### Exercise requirements
Lay out as a numbered list, skipping blank lines, the lines starting at the one containing "Identify the location" and ending at the one containing "(561, 266).". Leave the pictures out.

### Exercise data
=====

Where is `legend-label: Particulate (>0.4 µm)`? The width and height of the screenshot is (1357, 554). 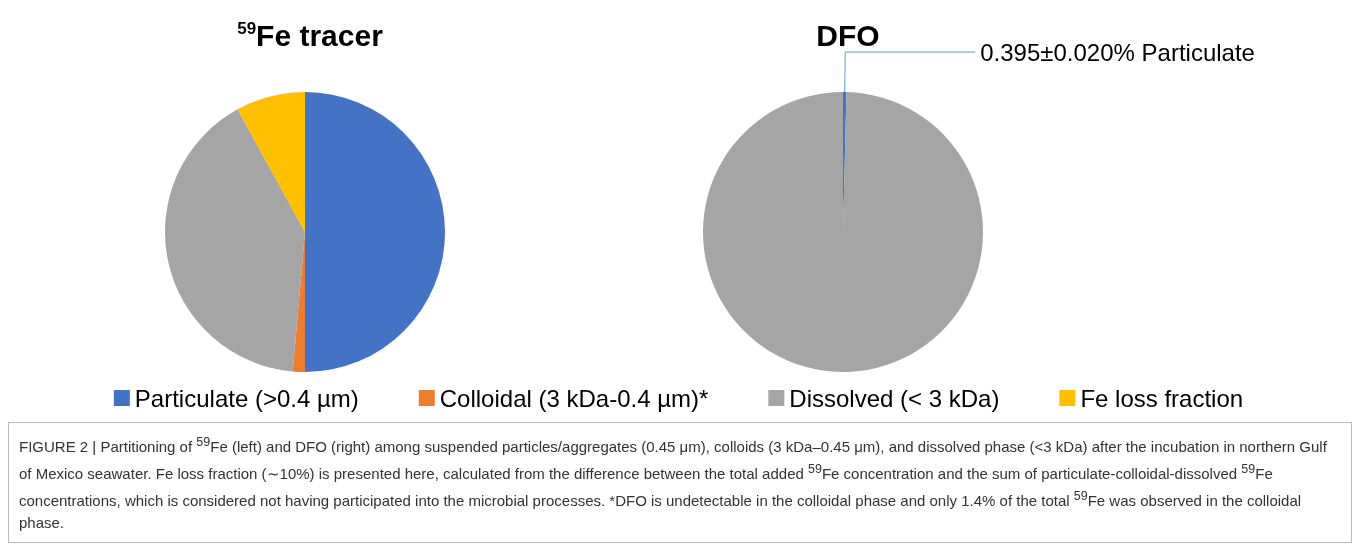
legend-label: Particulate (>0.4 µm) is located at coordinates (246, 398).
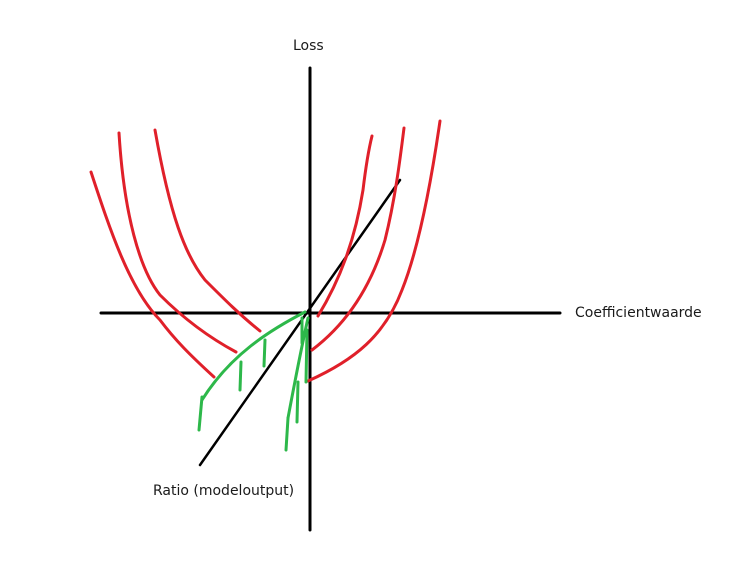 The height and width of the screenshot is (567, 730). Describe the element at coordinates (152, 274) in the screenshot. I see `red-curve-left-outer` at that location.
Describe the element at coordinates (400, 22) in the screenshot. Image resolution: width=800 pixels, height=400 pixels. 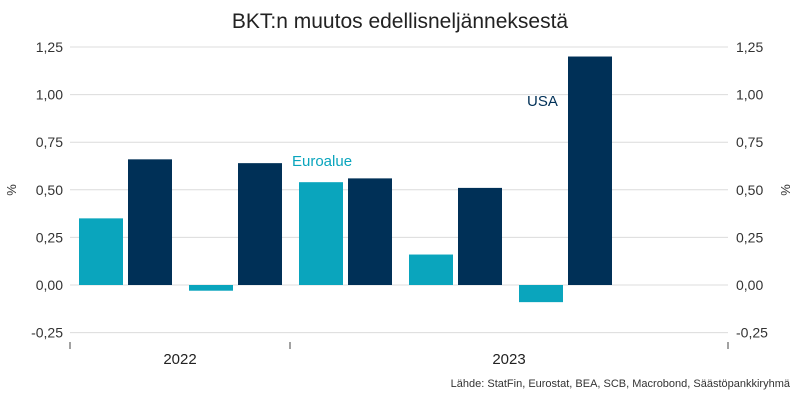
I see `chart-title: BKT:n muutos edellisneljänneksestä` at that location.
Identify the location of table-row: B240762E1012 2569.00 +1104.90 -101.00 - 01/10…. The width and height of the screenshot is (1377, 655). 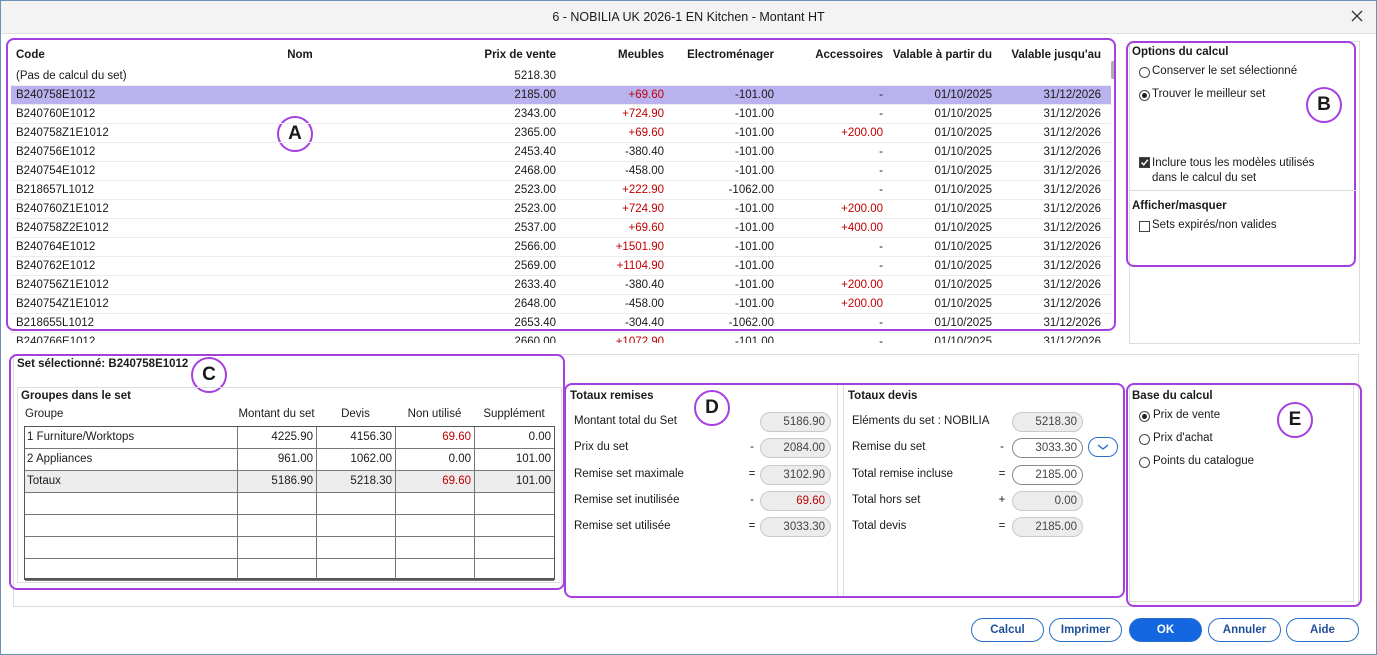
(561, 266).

=====

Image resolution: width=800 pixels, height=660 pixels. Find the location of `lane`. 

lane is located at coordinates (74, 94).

=====

### Solution for this problem
1. Identify the location of table-row: B240762E1012 2569.00 +1104.90 -101.00 - 01/10…. The width and height of the screenshot is (1377, 655). 
2. (561, 266).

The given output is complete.